Constitutional reform activist Noel Pearson has told of how he was dubbed “Lord Byron” by Prime Minister Malcolm Turnbull during discussions about establishing a national Indigenous representative body.
In conversation with former ABC host Kerry O’Brien at the Woodford Folk Festival on Thursday, Mr Pearson recalled a meeting with the Prime Minister in Brisbane earlier this year, where Mr Turnbull rejected the idea of an advisory board.
“I said that this body would not be a third chamber, he then provocatively said to me, ‘Lord Byron’,” Mr Pearson said.
“That was the kind of shallow political line they had prepared, that we were proposing some kind of House of Lords, third chamber of Parliament.
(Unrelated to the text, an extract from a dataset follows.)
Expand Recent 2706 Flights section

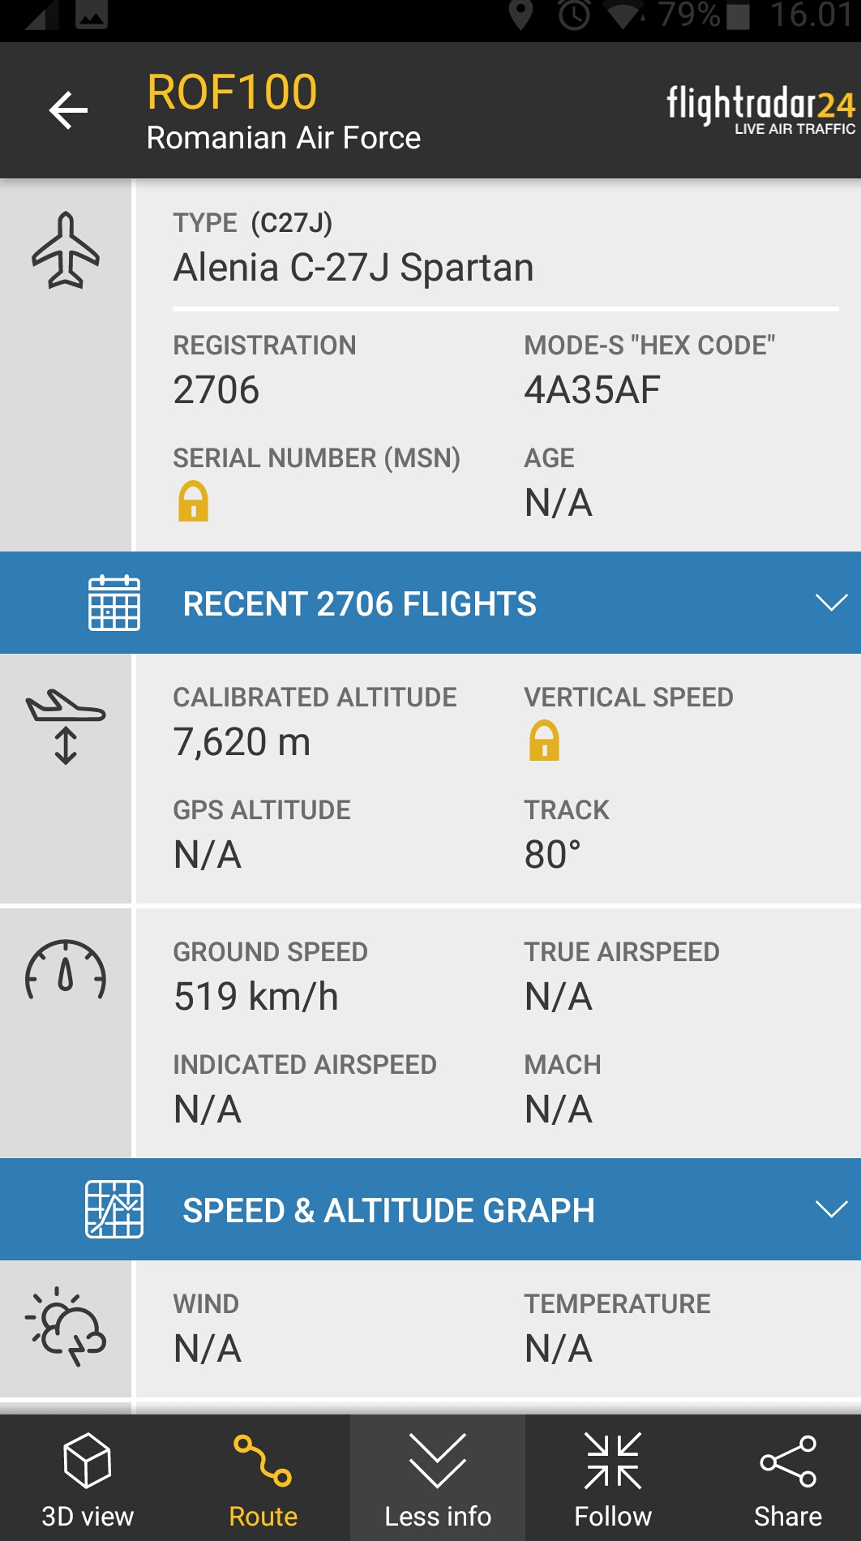pyautogui.click(x=831, y=603)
They were the attack lines they used quite mercilessly.”
Earlier this year the Referendum Council advised the federal Parliament to establish a national Indigenous advisory body, a “Voice to Parliament”.
The “Voice” would have consulted on legislation surround issues affecting Indigenous Australians.
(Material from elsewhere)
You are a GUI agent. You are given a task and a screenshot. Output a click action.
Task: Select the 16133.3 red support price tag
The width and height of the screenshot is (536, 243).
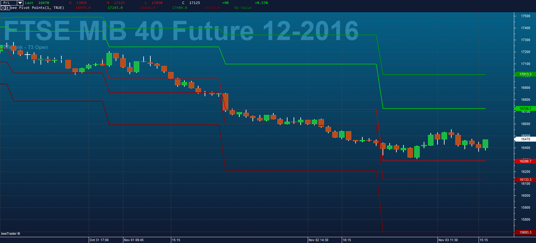(525, 180)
The proposal was rejected by the government, on the grounds that a representative assembly in which only Indigenous Australians could serve or vote for would be inconsistent with democratic principle, and that it would become seen as a third chamber of Parliament.
O’Brien quizzed Mr Pearson about the recent backflip of his political strategy, having turned his back on the conservative side of politics after two decades.
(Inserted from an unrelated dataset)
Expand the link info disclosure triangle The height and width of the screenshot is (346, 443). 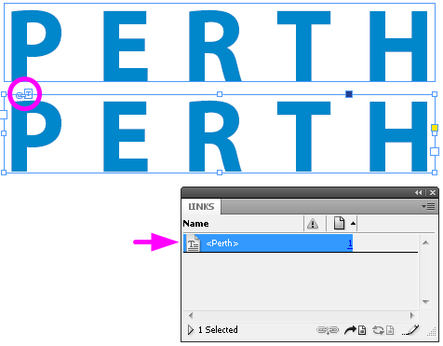(191, 329)
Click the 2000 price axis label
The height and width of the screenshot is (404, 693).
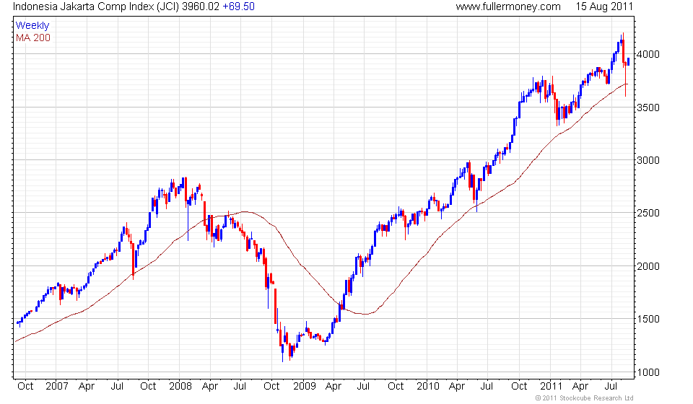[x=648, y=266]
“It wasn’t as if in that process you were seen as reaching across, trying to build the bridge across the divide between right and left, you really had turned three-quarters to the right, hadn’t you?” O’Brien asked.
“In seeking to use John Howard, in the end, weren’t you used more by him than he was used by you?”
“No, I don’t accept that,” Mr Pearson responded.
“When I say I’ve reached the end of the road with the right, I understand that their compassion ultimately is limited, but the progressive side has got to grow our brains.”
Mr Pearson said the Queensland government’s decision to take back control of the Aurukun State School was payback for political conflicts he had with it in relation to the environment.
“It is the single most tragic loss I have ever suffered,” Mr Pearson said.